En este sentido, tenemos tres elementos que han sido determinantes para que las redes sociales movilicen y concienticen a la sociedad:

1.- Se calcula que el 60% de personas se entera de las noticias sólo por redes sociales. 2.- En política se ha incrementado la participación digital de la sociedad, sobretodo de los jóvenes; en México éstos pasan 7.5 horas al día en las redes según estudio de ComScore.

3.- La interacción social es inmediata y cualquier ciudadano puede ser un corresponsal fundamentando la noticia con fotos, video y audio; es decir con pruebas irrefutables de su denuncia o testimonio.

Para RiseUp (proyecto para un mundo mejor con ayuda de la tecnología, el activismo y redes sociales): “La tecnología puede ser utilizada para promover o sofocar el cambio social”. En la evangelización el espacio está; si no se ocupa, otras personas si lo están haciendo, inundando la red de la cultura de la muerte, del materialismo y del sincretismo.

El P. Enrique Mújica, L.C. (conocido como el “@web_pastor”) sugiere “que la presencia católica - en las redes - pase también no sólo por el hecho de promover o entretener, sino también de formar: ello puede ser el rasgo distintivo que haga que sus jóvenes y adultos tengan una ‘vacuna digital’ contra el sincretismo online”.

Las personas no necesitan en un primer momento profundas reflexiones teológicas o morales; necesitan ser escuchadas, comprendidas, saber que a alguien le importan. Necesitan palabras sencillas, pero honestas y cercanas.

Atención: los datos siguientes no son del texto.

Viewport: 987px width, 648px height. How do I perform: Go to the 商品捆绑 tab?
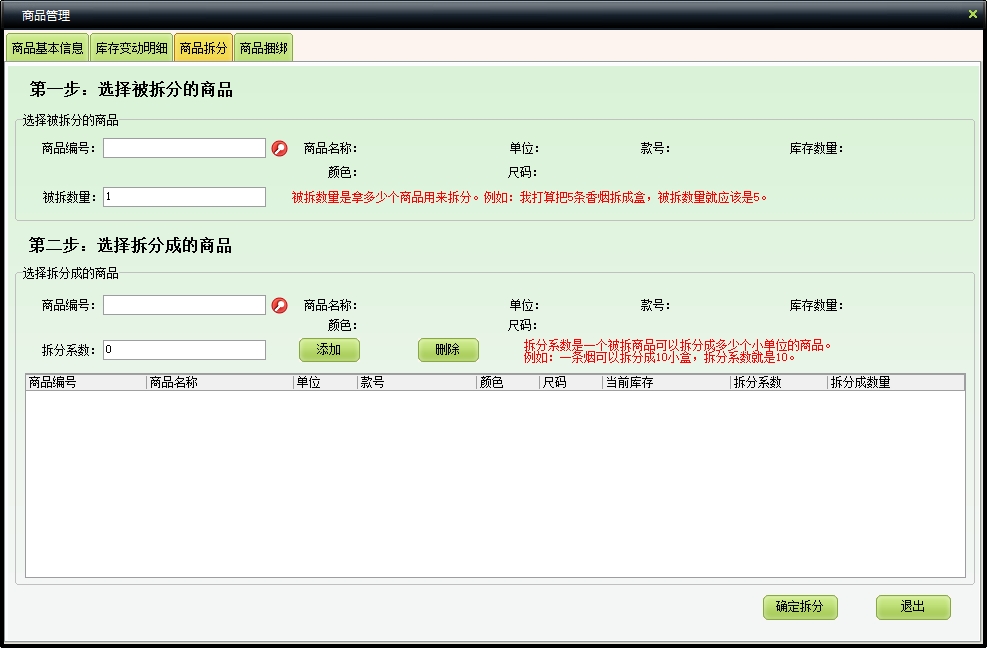[x=263, y=48]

El Evangelio y el Magisterio de la Iglesia están llenos de estas palabras. Ya tenemos el mensaje: tenemos el tesoro de la palabra de Dios; hace falta transmitirlo de una forma nueva, cercana y creativa, pensando a quién va dirigida.

Este contacto digital está obligado a ir acompañado de un testimonio vivo, pues algo que exigen las nuevas generaciones es la congruencia. Aquí hay un reto; nada nuevo, pero muy necesario:

la imagen que se proyecte en Facebook o en Instagram debe ser fruto de una vida honesta; debe enfocarse a lograr un encuentro personal, de fraternidad y de Iglesia, pero como un proceso. El objetivo último será lograr que nuestros seguidores en redes sociales, incluyendo los grupos de Whatsapp, tengan un encuentro personal con Jesucristo vivo y siempre vigente.

Las redes sociales por el momento no van a pasar; son una realidad encarnada en las nuevas generaciones, pues nacieron con ellas.

Con estas reflexiones podemos concluir que las redes sociales están al servicio de quien las sepa aprovechar, para bien o para mal. De nosotros depende crear conciencias críticas para lograr influir hacia el bien y lograr movilizaciones sociales y culturales que ayuden a formar mejores personas, mejores bautizados, mejores evangelizadores.